WORK ORDER –
All lines in the entries below that hold "Switch" make up the answer.

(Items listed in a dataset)
------------------------------

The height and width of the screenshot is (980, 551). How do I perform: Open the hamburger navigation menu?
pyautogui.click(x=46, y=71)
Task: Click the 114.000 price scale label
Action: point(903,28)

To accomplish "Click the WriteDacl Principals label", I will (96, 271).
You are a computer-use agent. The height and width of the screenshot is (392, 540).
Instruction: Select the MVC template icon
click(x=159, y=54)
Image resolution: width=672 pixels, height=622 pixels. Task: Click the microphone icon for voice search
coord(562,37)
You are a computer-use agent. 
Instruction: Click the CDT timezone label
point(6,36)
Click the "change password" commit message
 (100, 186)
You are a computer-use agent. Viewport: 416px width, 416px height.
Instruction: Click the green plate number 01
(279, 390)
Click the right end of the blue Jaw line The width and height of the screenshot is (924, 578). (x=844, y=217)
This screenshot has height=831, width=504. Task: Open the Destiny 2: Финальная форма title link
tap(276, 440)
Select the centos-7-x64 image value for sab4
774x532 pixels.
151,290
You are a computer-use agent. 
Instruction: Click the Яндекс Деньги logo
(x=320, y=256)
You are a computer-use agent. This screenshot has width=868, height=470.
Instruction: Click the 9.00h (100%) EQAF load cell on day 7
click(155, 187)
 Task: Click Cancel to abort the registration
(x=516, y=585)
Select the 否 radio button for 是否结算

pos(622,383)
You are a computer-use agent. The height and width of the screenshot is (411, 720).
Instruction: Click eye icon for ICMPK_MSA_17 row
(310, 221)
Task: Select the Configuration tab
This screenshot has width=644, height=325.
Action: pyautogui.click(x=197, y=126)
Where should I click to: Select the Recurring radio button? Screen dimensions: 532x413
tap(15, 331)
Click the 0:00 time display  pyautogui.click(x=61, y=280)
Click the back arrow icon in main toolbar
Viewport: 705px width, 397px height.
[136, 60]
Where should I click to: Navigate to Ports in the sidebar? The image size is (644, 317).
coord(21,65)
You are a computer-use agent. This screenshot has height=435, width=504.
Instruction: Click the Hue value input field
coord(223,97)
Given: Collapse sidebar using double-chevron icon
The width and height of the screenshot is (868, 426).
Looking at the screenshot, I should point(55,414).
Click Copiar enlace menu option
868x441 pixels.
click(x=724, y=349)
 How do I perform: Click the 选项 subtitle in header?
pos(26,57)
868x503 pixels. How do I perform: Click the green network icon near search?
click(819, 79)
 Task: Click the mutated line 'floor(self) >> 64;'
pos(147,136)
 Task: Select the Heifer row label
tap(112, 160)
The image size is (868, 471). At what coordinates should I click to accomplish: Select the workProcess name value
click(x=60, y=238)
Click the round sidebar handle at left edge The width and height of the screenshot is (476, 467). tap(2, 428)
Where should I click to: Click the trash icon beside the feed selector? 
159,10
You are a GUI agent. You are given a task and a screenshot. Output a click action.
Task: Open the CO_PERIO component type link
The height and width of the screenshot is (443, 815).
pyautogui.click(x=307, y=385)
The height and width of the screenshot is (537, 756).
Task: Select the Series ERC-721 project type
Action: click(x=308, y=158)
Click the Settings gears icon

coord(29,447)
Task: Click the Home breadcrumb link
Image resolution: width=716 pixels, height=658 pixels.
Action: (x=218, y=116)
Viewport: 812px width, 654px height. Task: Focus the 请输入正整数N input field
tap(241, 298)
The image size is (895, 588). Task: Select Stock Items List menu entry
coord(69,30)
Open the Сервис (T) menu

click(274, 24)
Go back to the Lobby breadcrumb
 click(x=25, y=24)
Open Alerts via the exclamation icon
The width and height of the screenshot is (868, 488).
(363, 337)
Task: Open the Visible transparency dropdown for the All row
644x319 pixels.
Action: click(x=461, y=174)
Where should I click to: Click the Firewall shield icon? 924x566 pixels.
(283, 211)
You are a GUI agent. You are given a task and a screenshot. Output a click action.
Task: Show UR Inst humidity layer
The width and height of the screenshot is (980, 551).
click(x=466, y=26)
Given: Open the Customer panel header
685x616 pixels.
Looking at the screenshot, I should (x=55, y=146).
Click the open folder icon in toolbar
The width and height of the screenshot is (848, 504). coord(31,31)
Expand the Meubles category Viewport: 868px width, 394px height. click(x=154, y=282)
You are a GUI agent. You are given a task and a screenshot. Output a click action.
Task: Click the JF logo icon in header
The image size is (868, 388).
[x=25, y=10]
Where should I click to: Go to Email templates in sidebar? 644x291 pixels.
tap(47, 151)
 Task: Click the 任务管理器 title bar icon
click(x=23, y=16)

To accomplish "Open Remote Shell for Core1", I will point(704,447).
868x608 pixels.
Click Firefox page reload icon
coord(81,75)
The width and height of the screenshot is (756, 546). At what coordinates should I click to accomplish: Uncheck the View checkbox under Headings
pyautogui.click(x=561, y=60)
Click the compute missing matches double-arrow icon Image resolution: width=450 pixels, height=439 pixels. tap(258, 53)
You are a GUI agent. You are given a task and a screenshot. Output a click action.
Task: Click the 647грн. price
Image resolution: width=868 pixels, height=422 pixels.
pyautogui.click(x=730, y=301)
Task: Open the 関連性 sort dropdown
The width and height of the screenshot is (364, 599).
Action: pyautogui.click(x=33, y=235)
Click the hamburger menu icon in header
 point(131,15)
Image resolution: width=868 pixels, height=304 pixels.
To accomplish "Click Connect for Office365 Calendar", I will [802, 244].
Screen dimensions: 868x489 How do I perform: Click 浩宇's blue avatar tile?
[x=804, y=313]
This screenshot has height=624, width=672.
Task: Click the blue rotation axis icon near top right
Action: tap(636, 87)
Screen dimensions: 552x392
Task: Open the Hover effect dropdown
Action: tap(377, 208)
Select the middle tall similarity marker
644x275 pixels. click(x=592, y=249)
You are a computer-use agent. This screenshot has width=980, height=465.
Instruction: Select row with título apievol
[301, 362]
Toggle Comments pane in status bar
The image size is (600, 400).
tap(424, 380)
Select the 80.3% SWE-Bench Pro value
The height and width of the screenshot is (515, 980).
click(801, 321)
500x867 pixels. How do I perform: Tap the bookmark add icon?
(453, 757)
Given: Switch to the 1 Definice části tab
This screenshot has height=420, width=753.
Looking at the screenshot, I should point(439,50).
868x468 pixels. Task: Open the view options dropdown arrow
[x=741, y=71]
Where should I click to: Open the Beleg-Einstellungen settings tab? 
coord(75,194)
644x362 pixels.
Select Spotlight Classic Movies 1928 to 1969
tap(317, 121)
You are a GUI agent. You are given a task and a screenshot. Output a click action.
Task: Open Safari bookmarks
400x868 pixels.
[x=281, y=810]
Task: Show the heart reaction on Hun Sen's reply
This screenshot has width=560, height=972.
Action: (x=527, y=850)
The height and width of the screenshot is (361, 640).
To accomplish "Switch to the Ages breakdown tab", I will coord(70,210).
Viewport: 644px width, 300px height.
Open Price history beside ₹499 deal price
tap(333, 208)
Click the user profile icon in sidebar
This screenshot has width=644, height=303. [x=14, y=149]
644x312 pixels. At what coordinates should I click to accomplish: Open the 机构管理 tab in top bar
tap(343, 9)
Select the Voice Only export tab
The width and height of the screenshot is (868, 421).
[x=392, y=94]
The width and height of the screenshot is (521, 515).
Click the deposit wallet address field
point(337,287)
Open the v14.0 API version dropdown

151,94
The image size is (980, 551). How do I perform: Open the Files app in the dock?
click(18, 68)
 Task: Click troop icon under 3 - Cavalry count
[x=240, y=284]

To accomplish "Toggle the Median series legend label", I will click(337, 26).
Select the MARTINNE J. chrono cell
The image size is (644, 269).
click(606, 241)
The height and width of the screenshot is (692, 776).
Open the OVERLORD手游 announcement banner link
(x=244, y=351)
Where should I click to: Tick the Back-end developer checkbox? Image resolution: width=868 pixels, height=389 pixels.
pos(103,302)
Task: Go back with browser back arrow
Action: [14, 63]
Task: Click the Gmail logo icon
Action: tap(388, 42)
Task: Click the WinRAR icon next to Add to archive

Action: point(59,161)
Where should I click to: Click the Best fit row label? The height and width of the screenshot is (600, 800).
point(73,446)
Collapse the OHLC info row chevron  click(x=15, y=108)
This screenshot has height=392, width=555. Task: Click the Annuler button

------------------------------

SOLUTION TO THIS TASK –
Given: Switch to the 1 Definice části tab
To accomplish "Switch to the Ages breakdown tab", I will coord(70,210).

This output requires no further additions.